> Problem requirements: Output the line containing "How do I perform: Open" and each line after it through the end of the data, exactly as written, with pictures left out.

Stored records
• • •
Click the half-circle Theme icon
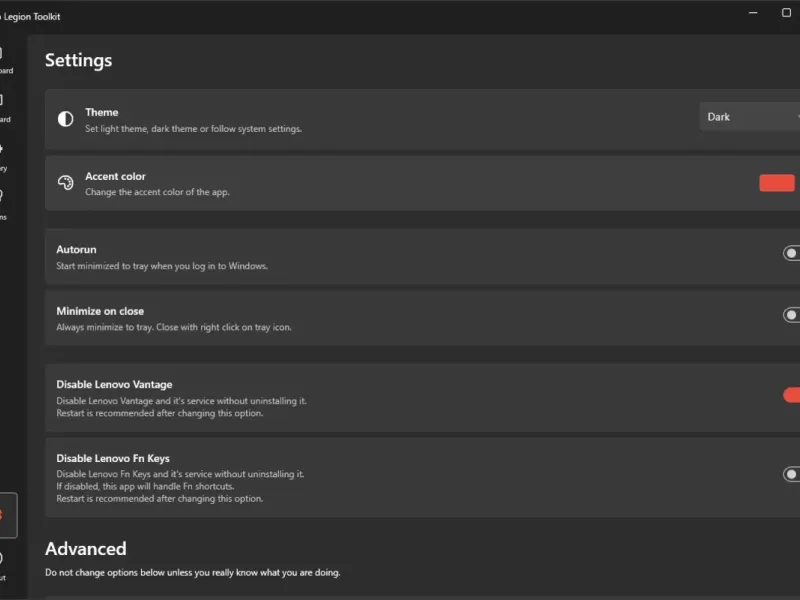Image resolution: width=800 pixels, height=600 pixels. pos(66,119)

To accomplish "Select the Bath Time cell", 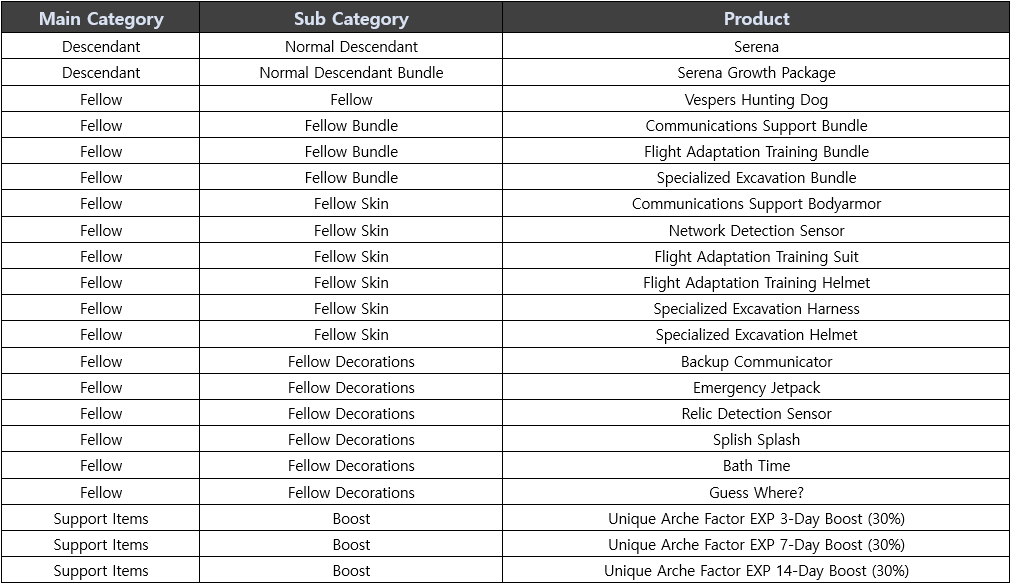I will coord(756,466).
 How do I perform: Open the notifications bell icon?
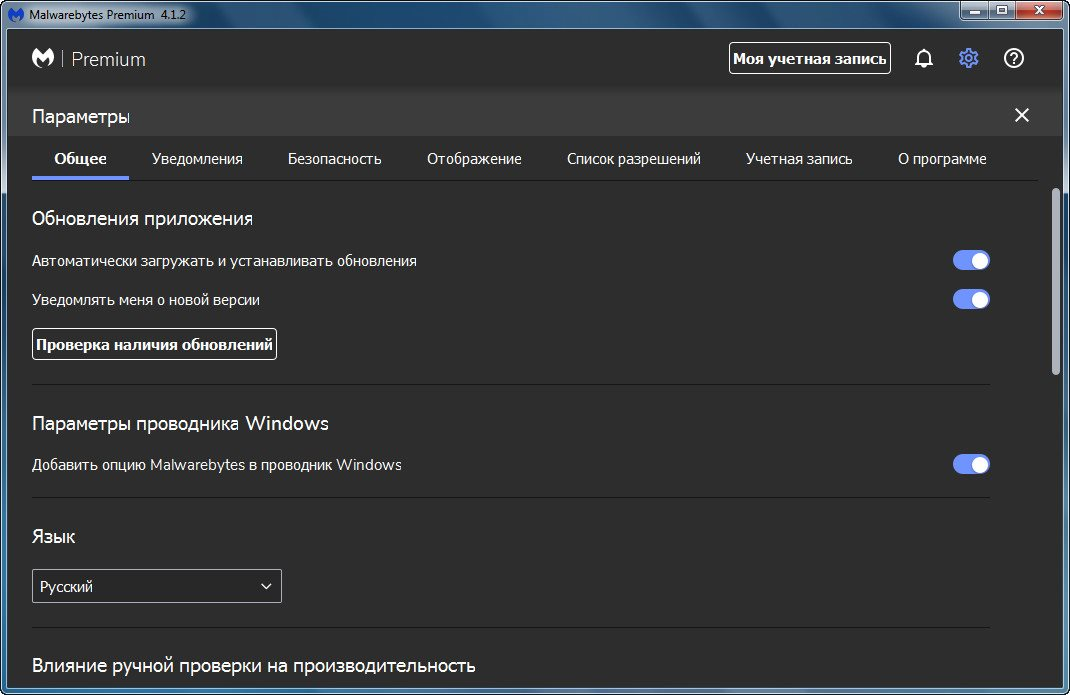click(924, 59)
• • •
> Solution for this task:
 How do I perform: Open the notifications bell icon?
click(924, 59)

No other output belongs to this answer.